## Solving the Equation (x+4)(x-1) = -x^2 + 3x + 4

This article will guide you through the process of solving the equation (x+4)(x-1) = -x^2 + 3x + 4.

### Step 1: Expanding the Left Side

The left side of the equation is a product of two binomials. We can expand it using the FOIL method (First, Outer, Inner, Last).
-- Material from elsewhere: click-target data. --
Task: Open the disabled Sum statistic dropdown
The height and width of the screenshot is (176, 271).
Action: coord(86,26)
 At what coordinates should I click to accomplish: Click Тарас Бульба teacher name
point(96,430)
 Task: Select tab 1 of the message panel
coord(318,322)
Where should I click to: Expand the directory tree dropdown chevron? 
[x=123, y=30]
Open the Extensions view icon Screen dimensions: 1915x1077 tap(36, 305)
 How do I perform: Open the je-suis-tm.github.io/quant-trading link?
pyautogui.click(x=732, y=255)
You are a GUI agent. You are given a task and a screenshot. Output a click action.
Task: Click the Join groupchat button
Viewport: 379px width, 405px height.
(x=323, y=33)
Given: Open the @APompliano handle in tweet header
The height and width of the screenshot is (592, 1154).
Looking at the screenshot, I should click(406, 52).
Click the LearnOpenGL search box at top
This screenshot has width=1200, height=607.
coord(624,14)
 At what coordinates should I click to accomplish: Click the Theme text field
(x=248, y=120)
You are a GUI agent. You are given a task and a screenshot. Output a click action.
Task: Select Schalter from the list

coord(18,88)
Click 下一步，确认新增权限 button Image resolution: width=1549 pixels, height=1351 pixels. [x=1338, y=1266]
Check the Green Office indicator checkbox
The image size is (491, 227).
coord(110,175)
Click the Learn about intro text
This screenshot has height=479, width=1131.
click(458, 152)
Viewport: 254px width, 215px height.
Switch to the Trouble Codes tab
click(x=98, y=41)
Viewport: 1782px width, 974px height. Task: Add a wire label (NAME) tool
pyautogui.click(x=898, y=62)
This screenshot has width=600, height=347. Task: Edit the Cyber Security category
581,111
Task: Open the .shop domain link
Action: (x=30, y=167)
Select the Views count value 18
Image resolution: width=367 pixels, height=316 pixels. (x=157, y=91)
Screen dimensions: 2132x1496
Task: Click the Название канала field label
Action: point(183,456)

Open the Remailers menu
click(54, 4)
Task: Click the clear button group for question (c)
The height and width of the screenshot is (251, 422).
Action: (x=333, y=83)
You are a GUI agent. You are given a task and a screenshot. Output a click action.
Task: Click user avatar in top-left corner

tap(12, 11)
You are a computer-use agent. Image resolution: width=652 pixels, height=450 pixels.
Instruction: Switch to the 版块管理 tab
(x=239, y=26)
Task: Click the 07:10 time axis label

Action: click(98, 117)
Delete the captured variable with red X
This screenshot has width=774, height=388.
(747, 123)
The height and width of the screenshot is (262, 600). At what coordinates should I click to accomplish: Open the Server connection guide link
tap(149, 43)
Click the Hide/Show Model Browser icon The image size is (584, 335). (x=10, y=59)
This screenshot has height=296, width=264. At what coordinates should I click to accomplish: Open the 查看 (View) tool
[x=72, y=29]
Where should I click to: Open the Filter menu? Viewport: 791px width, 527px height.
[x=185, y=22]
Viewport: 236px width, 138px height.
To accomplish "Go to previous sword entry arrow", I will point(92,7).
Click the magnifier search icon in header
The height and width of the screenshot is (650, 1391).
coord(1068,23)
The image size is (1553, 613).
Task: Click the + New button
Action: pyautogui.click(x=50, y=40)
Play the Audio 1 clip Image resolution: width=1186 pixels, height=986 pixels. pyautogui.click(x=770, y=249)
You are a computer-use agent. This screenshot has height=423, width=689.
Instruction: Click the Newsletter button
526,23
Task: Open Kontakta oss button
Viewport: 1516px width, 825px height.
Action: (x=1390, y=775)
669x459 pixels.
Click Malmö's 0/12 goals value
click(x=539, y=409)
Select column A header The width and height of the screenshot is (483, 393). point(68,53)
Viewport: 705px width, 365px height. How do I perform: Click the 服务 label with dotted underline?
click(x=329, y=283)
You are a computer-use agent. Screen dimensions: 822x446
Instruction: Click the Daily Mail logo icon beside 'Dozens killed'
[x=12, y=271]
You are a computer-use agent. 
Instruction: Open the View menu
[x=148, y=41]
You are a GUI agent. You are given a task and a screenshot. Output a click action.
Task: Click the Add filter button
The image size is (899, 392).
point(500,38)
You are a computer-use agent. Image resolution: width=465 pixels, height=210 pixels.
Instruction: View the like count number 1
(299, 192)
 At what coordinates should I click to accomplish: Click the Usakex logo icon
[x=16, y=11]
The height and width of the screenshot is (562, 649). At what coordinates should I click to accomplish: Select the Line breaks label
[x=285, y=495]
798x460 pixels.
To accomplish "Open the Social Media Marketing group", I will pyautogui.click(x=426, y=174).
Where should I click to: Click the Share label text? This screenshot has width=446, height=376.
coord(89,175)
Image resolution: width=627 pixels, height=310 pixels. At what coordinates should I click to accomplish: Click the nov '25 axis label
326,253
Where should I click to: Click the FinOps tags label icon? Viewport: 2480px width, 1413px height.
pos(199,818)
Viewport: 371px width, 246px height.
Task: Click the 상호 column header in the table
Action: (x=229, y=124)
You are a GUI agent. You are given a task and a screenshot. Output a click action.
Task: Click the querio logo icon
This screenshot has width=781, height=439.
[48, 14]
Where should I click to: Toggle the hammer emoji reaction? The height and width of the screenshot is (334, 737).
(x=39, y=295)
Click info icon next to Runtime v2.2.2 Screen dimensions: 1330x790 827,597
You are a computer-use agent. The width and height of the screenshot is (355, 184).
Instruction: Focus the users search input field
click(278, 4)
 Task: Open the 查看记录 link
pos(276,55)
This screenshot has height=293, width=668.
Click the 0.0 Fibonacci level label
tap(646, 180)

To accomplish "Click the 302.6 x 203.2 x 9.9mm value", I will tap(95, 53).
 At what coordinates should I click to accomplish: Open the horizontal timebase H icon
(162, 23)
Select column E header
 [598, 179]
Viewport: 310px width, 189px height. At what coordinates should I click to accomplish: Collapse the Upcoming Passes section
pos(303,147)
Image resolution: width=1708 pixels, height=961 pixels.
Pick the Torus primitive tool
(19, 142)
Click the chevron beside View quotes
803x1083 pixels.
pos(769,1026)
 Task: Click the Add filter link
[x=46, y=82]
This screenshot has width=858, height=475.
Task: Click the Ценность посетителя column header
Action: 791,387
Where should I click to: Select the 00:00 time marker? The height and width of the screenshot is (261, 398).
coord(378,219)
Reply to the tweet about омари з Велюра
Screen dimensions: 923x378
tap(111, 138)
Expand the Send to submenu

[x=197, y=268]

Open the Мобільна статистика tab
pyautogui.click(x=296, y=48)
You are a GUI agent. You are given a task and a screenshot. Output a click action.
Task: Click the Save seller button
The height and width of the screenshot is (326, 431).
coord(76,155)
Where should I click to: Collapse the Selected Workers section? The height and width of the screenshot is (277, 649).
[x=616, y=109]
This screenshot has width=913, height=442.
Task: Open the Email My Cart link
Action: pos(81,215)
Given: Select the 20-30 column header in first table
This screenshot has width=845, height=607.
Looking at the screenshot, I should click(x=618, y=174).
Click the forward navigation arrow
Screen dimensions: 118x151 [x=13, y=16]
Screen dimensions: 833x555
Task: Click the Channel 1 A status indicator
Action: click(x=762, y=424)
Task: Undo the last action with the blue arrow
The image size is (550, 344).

**First:**(x) * (x) = x^2**Outer:**(x) * (-1) = -x**Inner:**(4) * (x) = 4x**Last:**(4) * (-1) = -4

Combining these terms, we get:
(x+4)(x-1) = x^2 - x + 4x - 4 = **x^2 + 3x - 4**

### Step 2: Rewriting the Equation

Now our equation becomes:
**x^2 + 3x - 4 = -x^2 + 3x + 4**

### Step 3: Bringing All Terms to One Side

To solve for x, we need to bring all terms to one side of the equation. We can do this by adding x^2, subtracting 3x, and subtracting 4 from both sides.

**2x^2 - 8 = 0**

### Step 4: Solving for x

The resulting equation is a quadratic equation. We can solve it by factoring or using the quadratic formula.

**Factoring:**

- 2x^2 - 8 = 0
- 2(x^2 - 4) = 0
- 2(x+2)(x-2) = 0
- Therefore, x = -2 or x = 2

**Quadratic Formula:**

- For the equation ax^2 + bx + c = 0, the quadratic formula is: x = (-b ± √(b^2 - 4ac)) / 2a
- In our equation, a = 2, b = 0, and c = -8. Substituting these values into the quadratic formula, we get: x = (0 ± √(0^2 - 4 * 2 * -8)) / (2 * 2)
- x = (± √64) / 4
- x = (± 8) / 4
- Therefore, x = 2 or x = -2

### Conclusion

Therefore, the solutions to the equation (x+4)(x-1) = -x^2 + 3x + 4 are **x = 2** and **x = -2**.